This Year, Try Organizing Your Life Like a Monk

We’re living in a very similar moment to that now as Western culture is fracturing at the seams with spikes in anxiety, depression and mental illness, loneliness and alienation, the breakdown of the family and systemic racism. So I think the need of the hour, for Christians and thoughtful people who really want to live well, is to adopt a rule of life.

This is a little bit personal, but can you give some brass-tacks examples of what are some things in your rule of life?

At a personal level, every morning, I get up at such a time that I can spend an hour in prayer, followed by an hour of reading before I let myself look at my phone. At a more family level, we practice Sabbath together. The whole 24-hour period, we put all of our phones away. We gather around the table with close friends. We celebrate a huge meal. We practice gratitude, rest; we sleep, we play. And that is a major part of our rule of life that we kind of anchor our weekly rhythm as a family around.
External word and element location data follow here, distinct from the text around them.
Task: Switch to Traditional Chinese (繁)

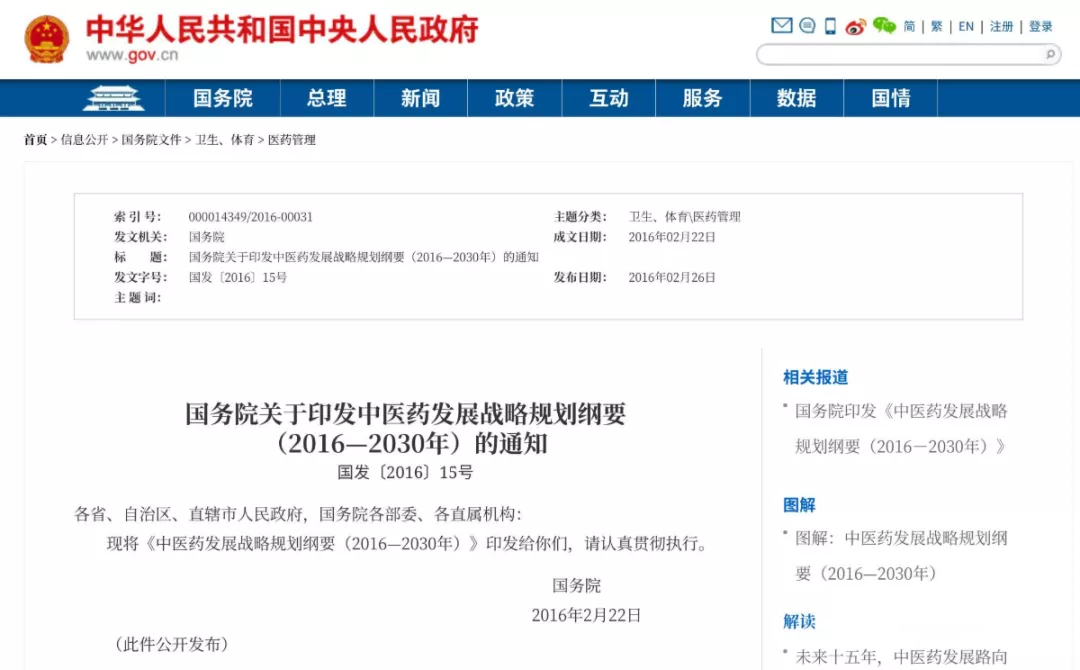Action: tap(937, 27)
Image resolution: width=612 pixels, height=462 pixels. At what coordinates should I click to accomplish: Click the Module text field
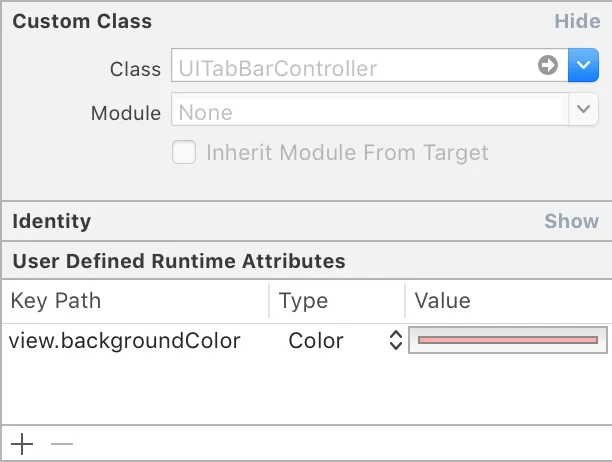(x=368, y=112)
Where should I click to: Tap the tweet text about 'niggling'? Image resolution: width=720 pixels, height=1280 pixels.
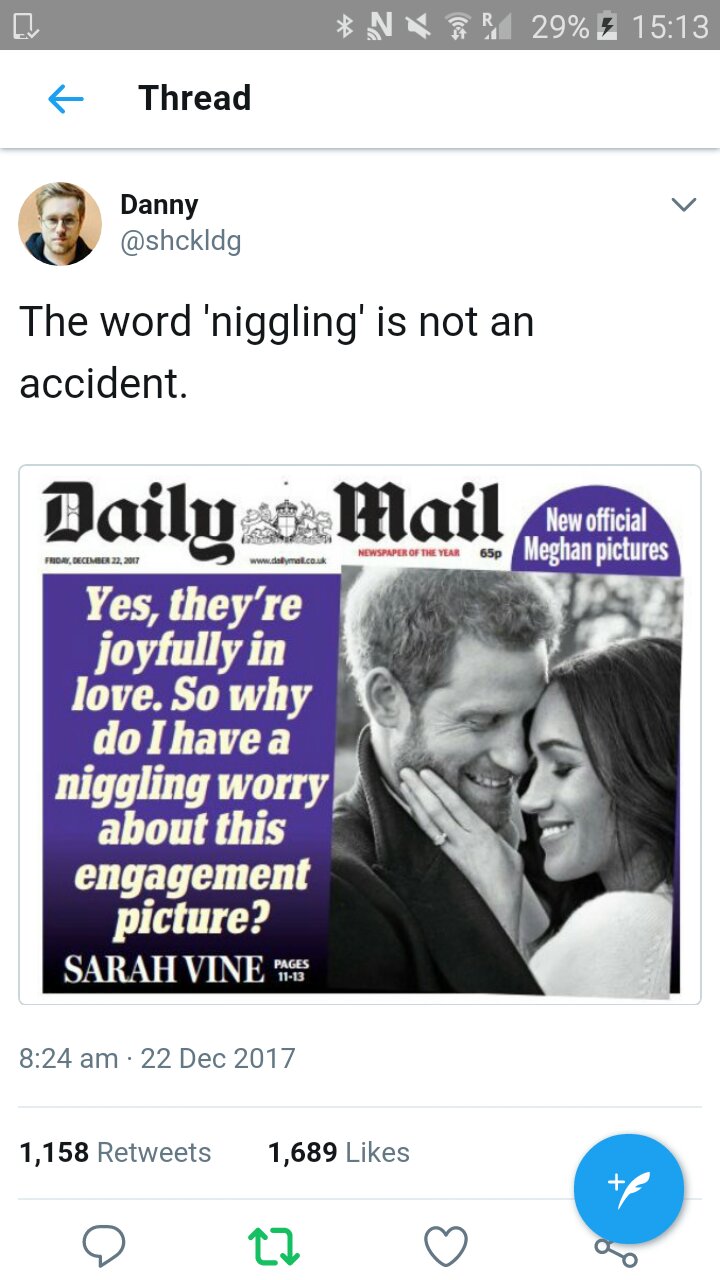[277, 352]
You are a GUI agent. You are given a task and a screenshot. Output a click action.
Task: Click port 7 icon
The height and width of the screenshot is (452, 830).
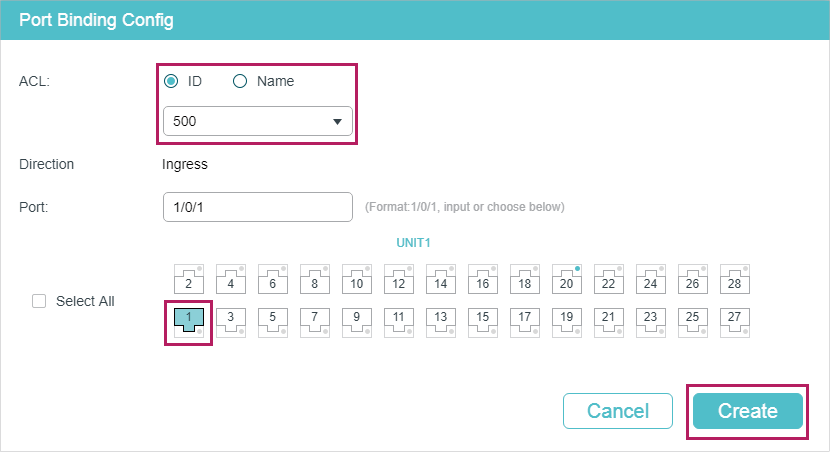(x=315, y=320)
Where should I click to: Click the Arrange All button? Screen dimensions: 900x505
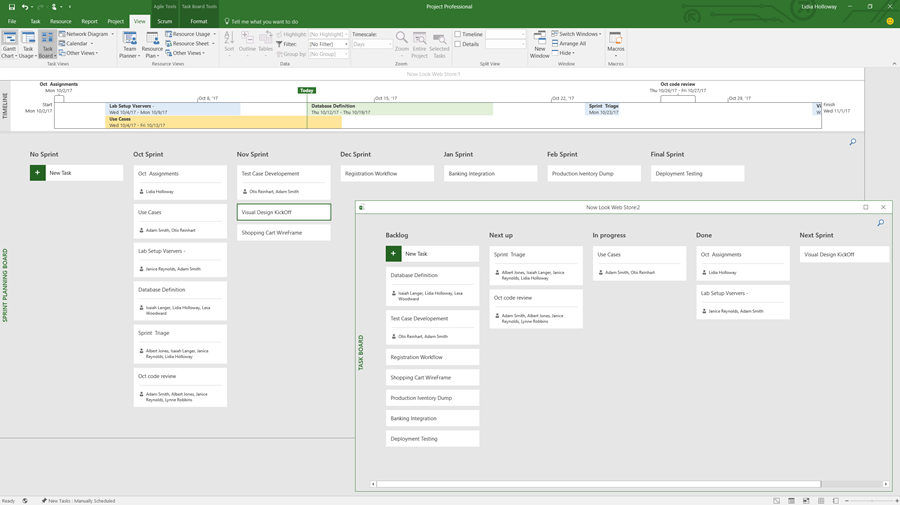click(x=572, y=44)
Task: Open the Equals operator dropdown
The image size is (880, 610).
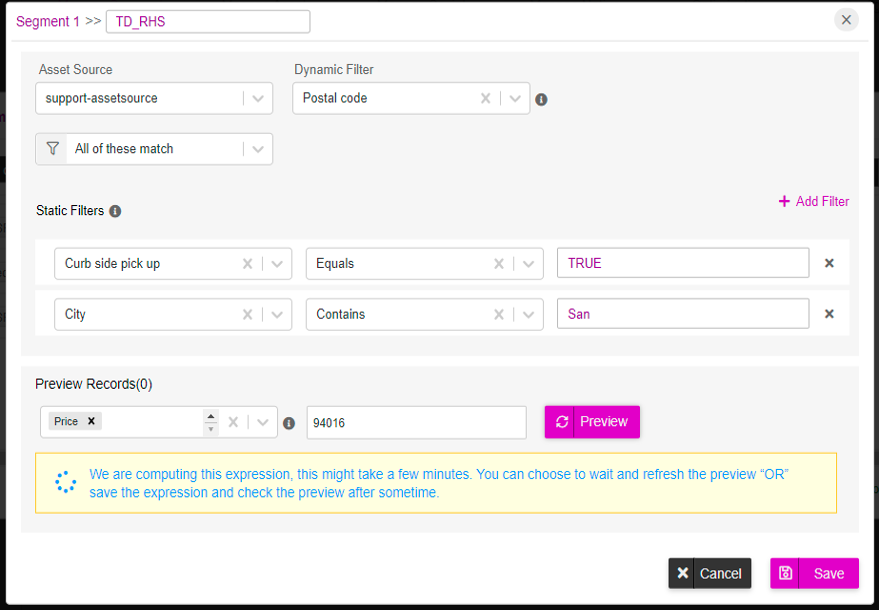Action: [528, 264]
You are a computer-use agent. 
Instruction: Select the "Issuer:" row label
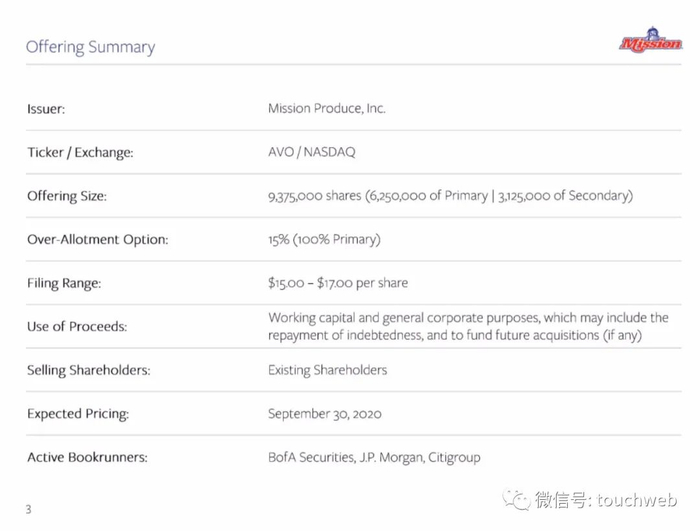tap(46, 109)
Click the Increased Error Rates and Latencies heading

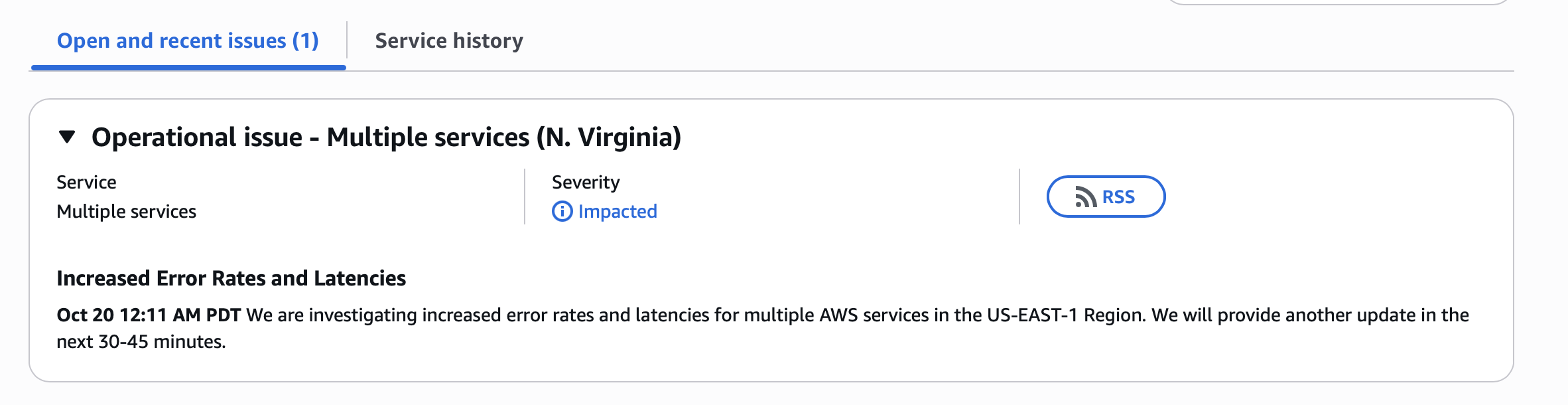point(231,278)
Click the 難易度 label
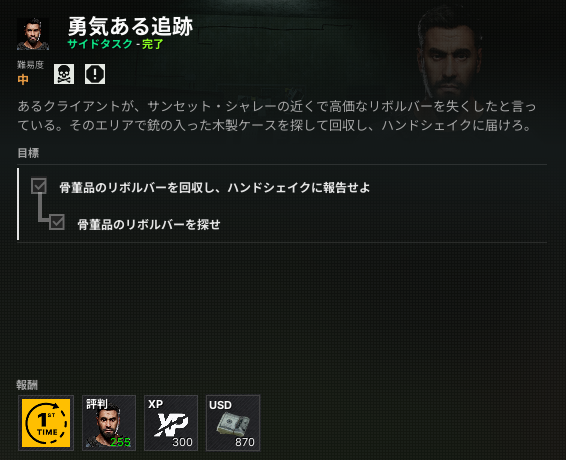Viewport: 566px width, 460px height. pos(30,65)
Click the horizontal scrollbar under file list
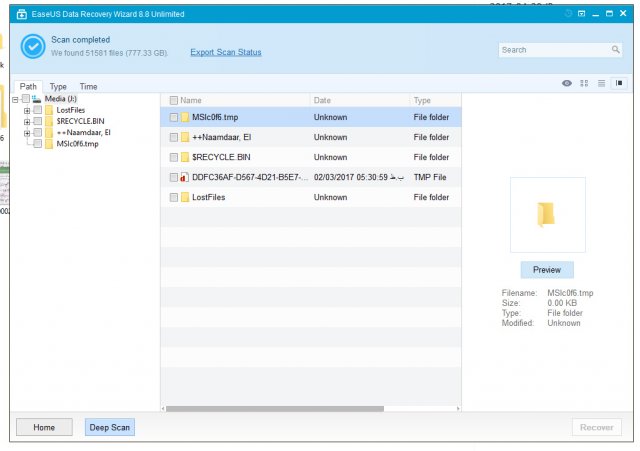 (275, 408)
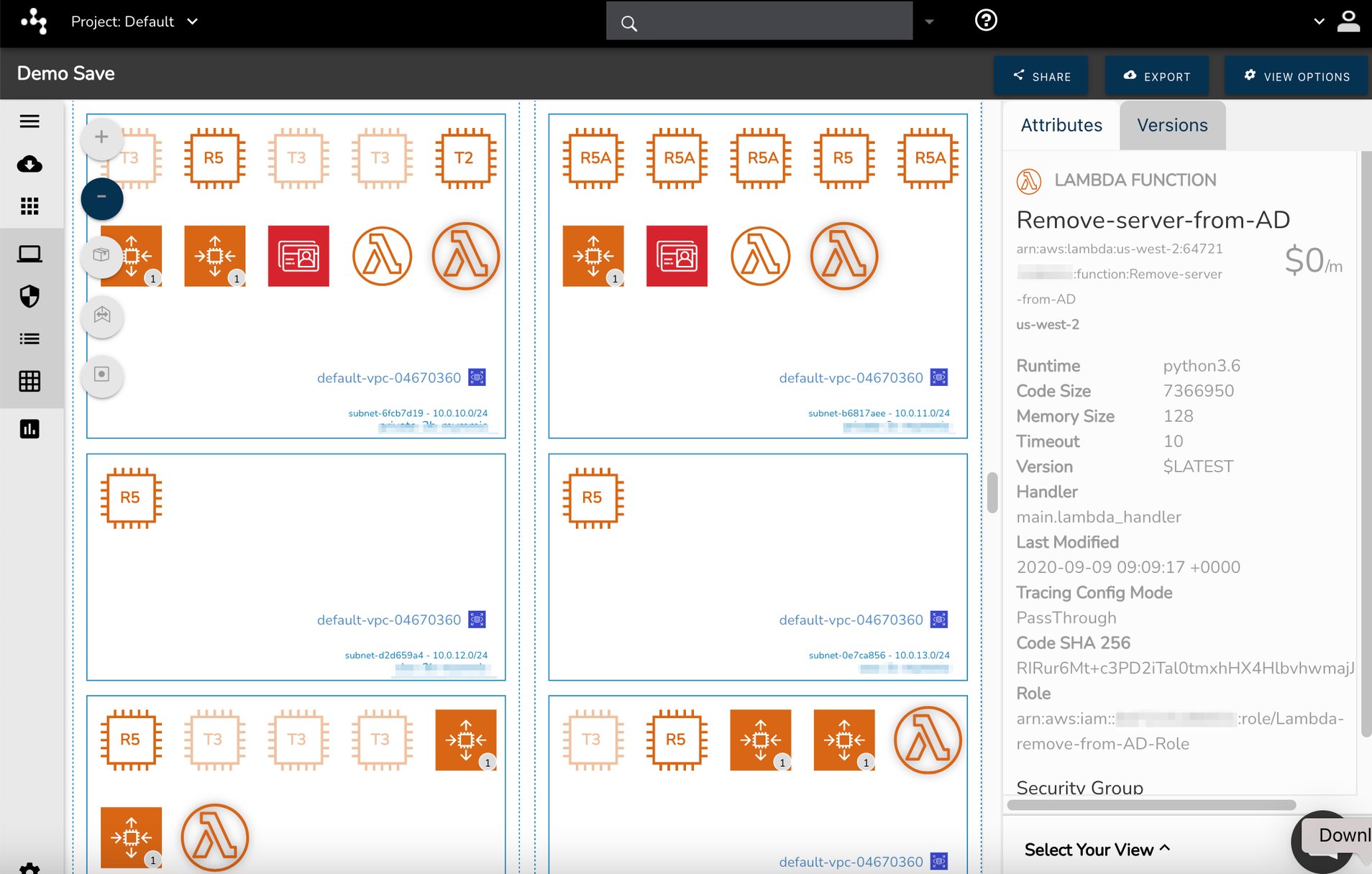This screenshot has width=1372, height=874.
Task: Select the Lambda function in subnet-6fcb7d19
Action: (382, 256)
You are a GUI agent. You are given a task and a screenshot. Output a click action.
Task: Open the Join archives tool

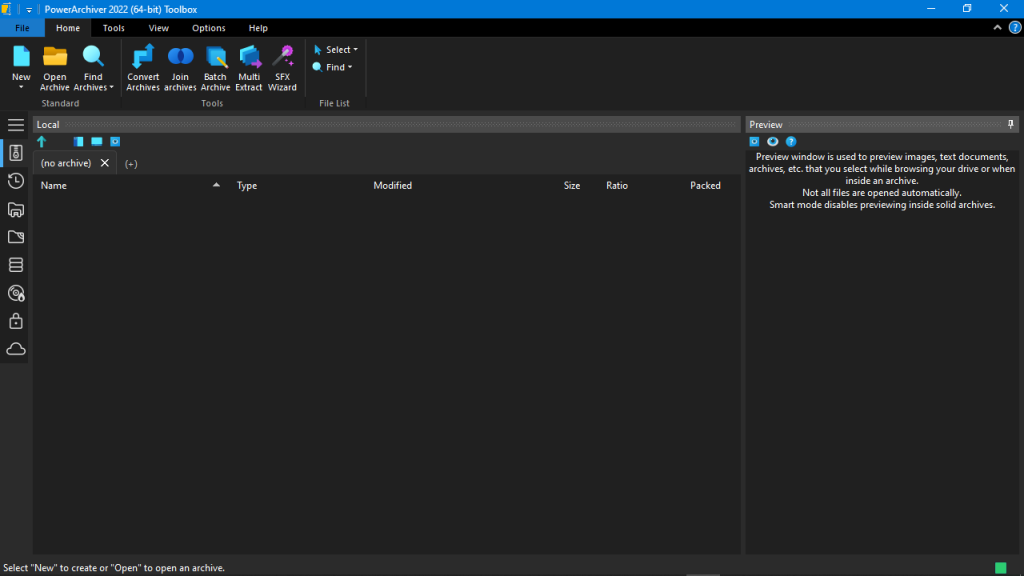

Most people who have heard of a rule of life often associate it with monks and nuns.

The monastic tradition has preserved something down through the centuries that was originally for all Christians. What myself — and many others — are arguing is that we need to take what they have preserved and figure out how to contextualize and apply it for those of us who aren’t monks and nuns.

Communities have to form around something. In the American context, many communities attempt to form around preferences and pleasure. That’s not bad, but that tends not to create a deep, vulnerable level of relationship. In most American contexts, the moment that the relationship is no longer pleasing, we slip away.

But ancient Christian communities were really trying to go the distance with each other. Part of the goal of a disciple of Jesus is to be formed into a person of love, and formation tends to happen in these interpersonal relationships over a long period of time. You have to stay in difficult relationships to actually be forged into that kind of person.

Do you think nonreligious people or people who are not Christians should have a rule of life?

Well, I would say that all people have a rule of life. You likely have a morning routine, you have a way that you spend your free time, you probably have a job. Hopefully you have a budget.